02 境界線は死活問題だ

 昔、戦国時代と呼ばれていた時代があった。この民話はその時に起こった出来事が書かれてあるという。


 当時、まだこの一帯は自然豊かで、人々は町というよりは集落と呼べるほどの小さな集団の中で暮らしていた。

 普段はそこそこ仲の良い集落同士だが、山仕事の活動範囲に関しては時々いさかいが起きていた。


 そこで、付近の山の活動範囲を杭で区切って決めてしまい、豊作不作に関わらずその範囲内でのみ山仕事をすることになった。

 当然、今年はあちらの集落の方が山菜がよく取れるとか、木の生育がいいとか、そういう妬みもあったが、集落同士の表立った喧嘩は回避できた。


 さて、とある集落に木こりのげんという男がいた。区切られた活動範囲で山仕事にいそしむベテランであった。当時の平均寿命を越え、六十となっても足腰がしっかりしており、生涯働き続けるぞと笑う豪傑であった。


 ある日、源はいつものように山に入ろうとした。

 が、違和に気づいた。

 活動範囲を示す杭がこちら側にずれているのではないかと感じたのだ。


 いや、思い違いかもしれない。このところ近隣でいくさが始まるのではという噂もあり、生活に少し不安を感じているからだと自分に言い聞かせた。


 だが日に日に思い違いではないと感じるようになった。

 そこで彼は杭の近くの木にこっそりと印をつけた。

 数日後、印の奥にあったはずの杭が手前に移動している。

 これは隣の集落の仕業だと確信した源は、集落の長に話を持ち込み、隣の集落との話し合いとなった。

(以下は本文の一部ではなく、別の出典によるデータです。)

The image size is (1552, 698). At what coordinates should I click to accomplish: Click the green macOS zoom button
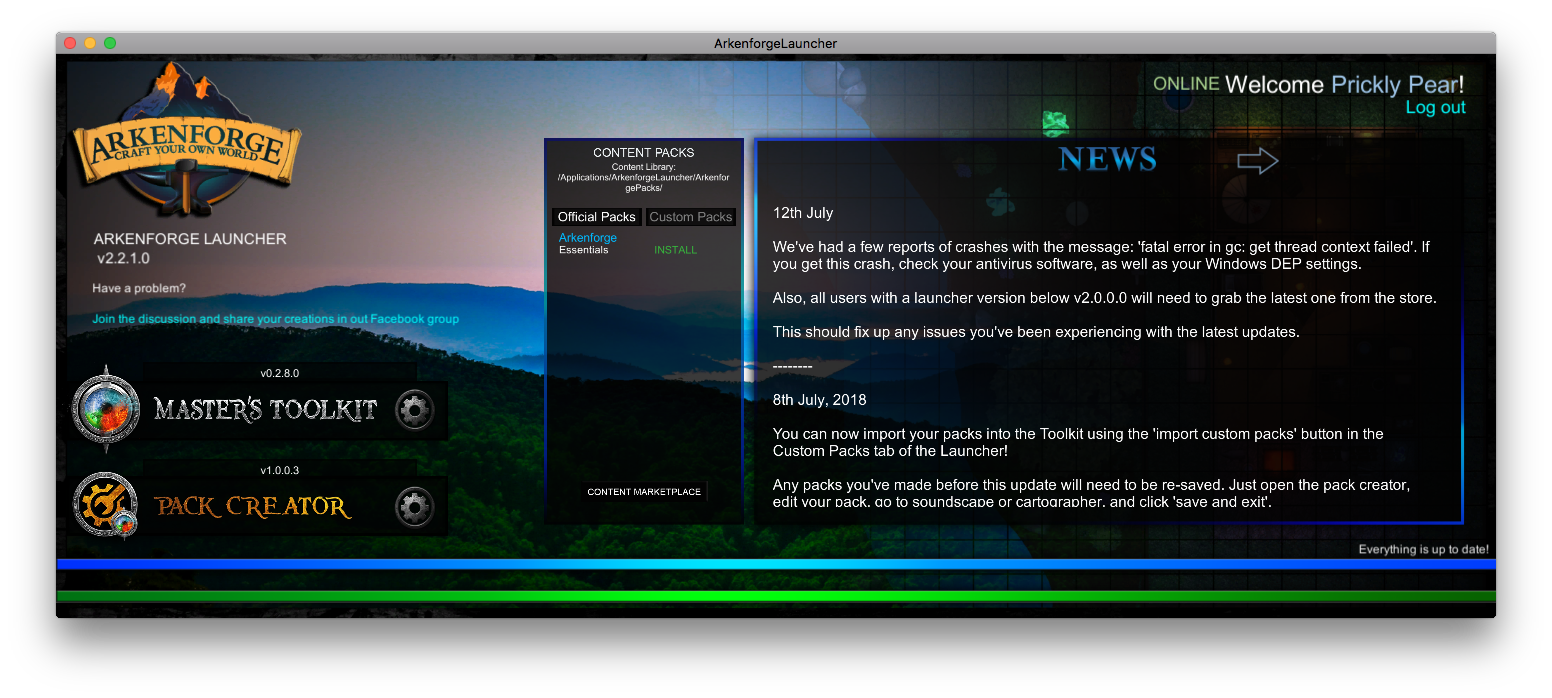coord(110,43)
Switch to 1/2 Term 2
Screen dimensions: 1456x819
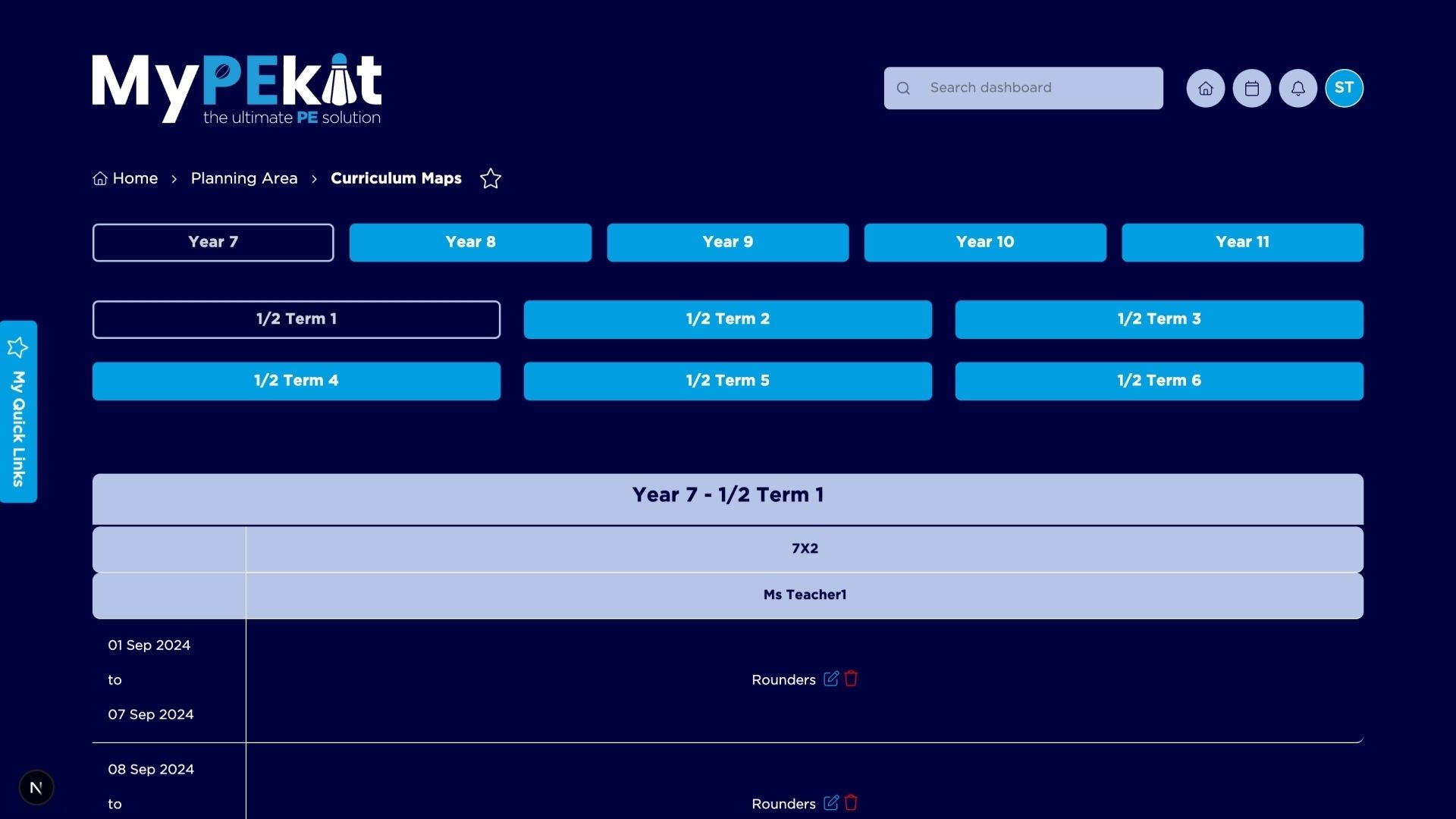[727, 319]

 隣の集落から話し合いに参加したのは長と、源と年の変わらぬ婆であった。

 婆の顔つきは険しく、眼光は見る者を射抜くほどの鋭さを持っている。


「……おぬしが、死婆しばぁ


 源は低くうなった。




「何その怖い名前っ!」


 息子の驚きっぷりに父親はうんうんとうなずいた。


「それまではよくある教訓につなげる昔話みたいな感じなのかなぁと思って読んでたんだけど、父さんもその一言で面白そうだって思ったんだ」


 それで話し合いはどうなったのだと目を輝かせる息子の期待に応えるように父親は話を続ける。